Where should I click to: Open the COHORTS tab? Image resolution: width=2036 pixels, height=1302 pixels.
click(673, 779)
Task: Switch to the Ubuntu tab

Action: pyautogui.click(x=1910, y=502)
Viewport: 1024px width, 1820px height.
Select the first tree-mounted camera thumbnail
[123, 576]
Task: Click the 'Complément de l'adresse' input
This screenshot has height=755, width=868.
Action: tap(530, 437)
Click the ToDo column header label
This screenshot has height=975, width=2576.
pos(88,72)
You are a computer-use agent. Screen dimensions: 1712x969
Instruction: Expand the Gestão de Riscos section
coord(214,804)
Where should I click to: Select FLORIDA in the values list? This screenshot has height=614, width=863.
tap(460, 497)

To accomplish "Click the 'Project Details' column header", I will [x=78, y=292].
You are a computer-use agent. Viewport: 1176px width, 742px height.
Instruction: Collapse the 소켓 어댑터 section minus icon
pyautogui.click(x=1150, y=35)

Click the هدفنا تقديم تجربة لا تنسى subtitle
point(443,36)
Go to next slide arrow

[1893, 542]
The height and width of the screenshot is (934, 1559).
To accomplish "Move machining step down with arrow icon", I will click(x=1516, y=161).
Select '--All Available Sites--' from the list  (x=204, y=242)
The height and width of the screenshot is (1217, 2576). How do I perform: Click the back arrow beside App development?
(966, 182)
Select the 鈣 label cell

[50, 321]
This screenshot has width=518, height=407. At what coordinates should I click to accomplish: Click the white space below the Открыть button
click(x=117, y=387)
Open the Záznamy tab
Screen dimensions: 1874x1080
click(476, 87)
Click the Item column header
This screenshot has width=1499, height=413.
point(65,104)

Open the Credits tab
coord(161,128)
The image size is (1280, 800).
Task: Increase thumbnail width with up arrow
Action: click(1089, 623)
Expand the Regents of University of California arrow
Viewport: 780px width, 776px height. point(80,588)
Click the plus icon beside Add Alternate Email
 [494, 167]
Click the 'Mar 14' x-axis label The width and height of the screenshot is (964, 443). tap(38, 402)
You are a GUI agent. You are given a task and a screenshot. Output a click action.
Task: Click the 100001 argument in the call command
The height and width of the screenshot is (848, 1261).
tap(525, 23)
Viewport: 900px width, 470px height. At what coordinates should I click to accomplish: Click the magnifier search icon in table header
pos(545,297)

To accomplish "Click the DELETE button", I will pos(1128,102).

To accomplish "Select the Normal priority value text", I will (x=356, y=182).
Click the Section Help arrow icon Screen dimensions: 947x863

------------------------

| WHAT NEEDS TO BE DONE |
Copy out every line of the records above, word for word.

| SOLUTION FOR THIS TASK |
Where should I click to: Open the COHORTS tab? Image resolution: width=2036 pixels, height=1302 pixels.
click(673, 779)
Task: Switch to the Ubuntu tab

Action: pyautogui.click(x=1910, y=502)
Viewport: 1024px width, 1820px height.
Select the first tree-mounted camera thumbnail
[123, 576]
Task: Click the 'Complément de l'adresse' input
This screenshot has height=755, width=868.
Action: tap(530, 437)
Click the ToDo column header label
This screenshot has height=975, width=2576.
pos(88,72)
You are a computer-use agent. Screen dimensions: 1712x969
Instruction: Expand the Gestão de Riscos section
coord(214,804)
Where should I click to: Select FLORIDA in the values list? This screenshot has height=614, width=863.
tap(460, 497)

To accomplish "Click the 'Project Details' column header", I will [x=78, y=292].
You are a computer-use agent. Viewport: 1176px width, 742px height.
Instruction: Collapse the 소켓 어댑터 section minus icon
pyautogui.click(x=1150, y=35)

Click the هدفنا تقديم تجربة لا تنسى subtitle
point(443,36)
Go to next slide arrow

[1893, 542]
The height and width of the screenshot is (934, 1559).
To accomplish "Move machining step down with arrow icon", I will click(x=1516, y=161).
Select '--All Available Sites--' from the list  (x=204, y=242)
The height and width of the screenshot is (1217, 2576). How do I perform: Click the back arrow beside App development?
(966, 182)
Select the 鈣 label cell

[50, 321]
This screenshot has width=518, height=407. At what coordinates should I click to accomplish: Click the white space below the Открыть button
click(x=117, y=387)
Open the Záznamy tab
Screen dimensions: 1874x1080
click(476, 87)
Click the Item column header
This screenshot has width=1499, height=413.
point(65,104)

Open the Credits tab
coord(161,128)
The image size is (1280, 800).
Task: Increase thumbnail width with up arrow
Action: click(1089, 623)
Expand the Regents of University of California arrow
Viewport: 780px width, 776px height. point(80,588)
Click the plus icon beside Add Alternate Email
 [494, 167]
Click the 'Mar 14' x-axis label The width and height of the screenshot is (964, 443). tap(38, 402)
You are a GUI agent. You are given a task and a screenshot. Output a click action.
Task: Click the 100001 argument in the call command
The height and width of the screenshot is (848, 1261).
tap(525, 23)
Viewport: 900px width, 470px height. At what coordinates should I click to accomplish: Click the magnifier search icon in table header
pos(545,297)

To accomplish "Click the DELETE button", I will pos(1128,102).

To accomplish "Select the Normal priority value text", I will (x=356, y=182).
Click the Section Help arrow icon Screen dimensions: 947x863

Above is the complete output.